Quantum fluctuations in the incommensurate phase ofCsCuCl3in a transverse magnetic field

Abstract

In zero magnetic field, the stacked, triangular antiferromagnet ${\mathrm{CsCuCl}}_{3}$ has a helical structure incommensurate (IC) in the chain direction (normal to the planes). A magnetic field applied transverse to the chains distorts the helix, but the IC structure persists up to at least $0.43$ times the saturation field. The IC wave number $q$ (from neutron-diffraction experiments) decreases with increasing field, but then it has an unexpected plateau. Classical theory explains the behavior at small fields, including the temperature dependence, but it fails to explain the plateau, which we ascribe to quantum fluctuations.
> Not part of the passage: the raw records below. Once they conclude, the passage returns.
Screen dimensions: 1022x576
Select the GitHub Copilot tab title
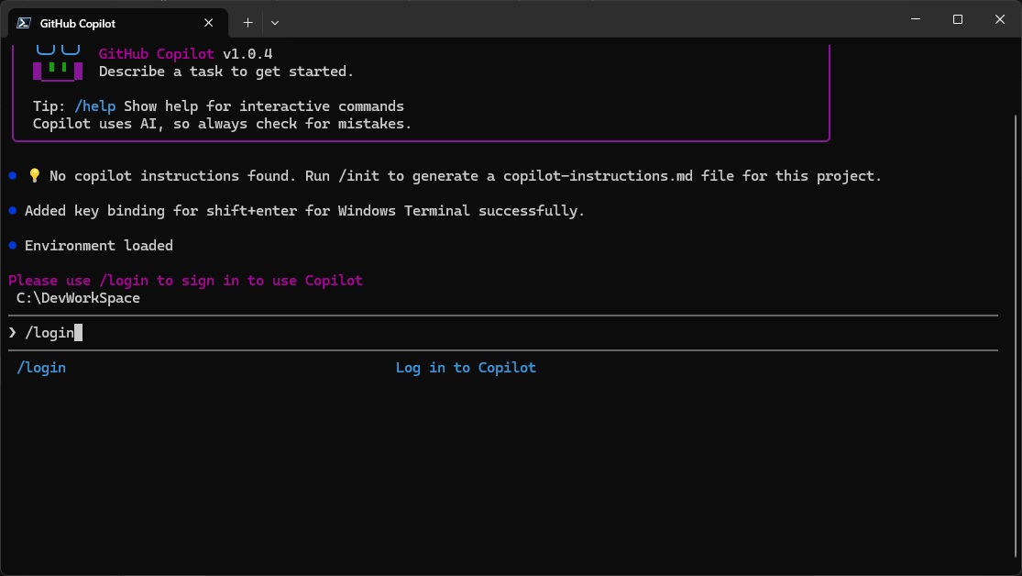(78, 23)
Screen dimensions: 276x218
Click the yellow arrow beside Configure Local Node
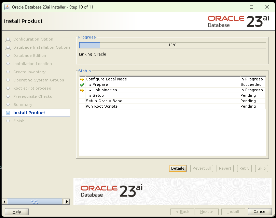coord(81,79)
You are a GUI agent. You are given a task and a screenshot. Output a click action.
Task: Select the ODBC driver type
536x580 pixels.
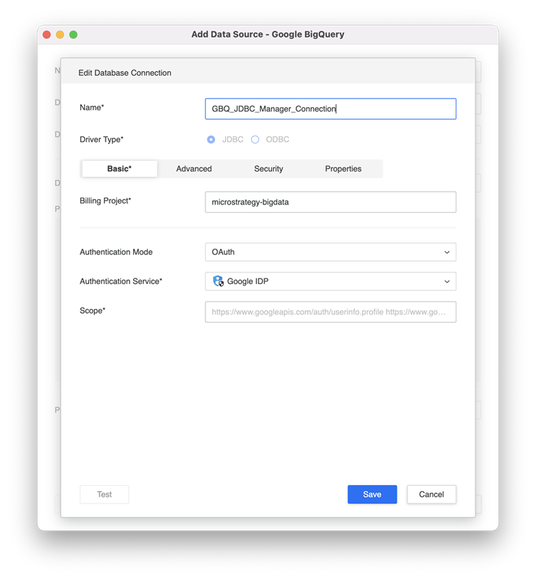pyautogui.click(x=255, y=140)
We find that linear spin-wave (LSW) theory also fails to explain the plateau; in fact, LSW theory fails more severely than classical theory in describing the IC phase. We introduce a phenomenological treatment of quantum fluctuations. After verifying that it describes well some known results, we apply the phenomenological theory to the IC phase of ${\mathrm{CsCuCl}}_{3}$, finding that it yields a plateau at approximately the observed value of $q$ and the observed fields; in addition, it predicts a transition to the commensurate phase so far not observed. Results depend sensitively on a weak anisotropy: A deviation of less than 1% from isotropy in the intrachain ferromagnetic exchange changes the phase diagram completely at fields above about half the saturation value.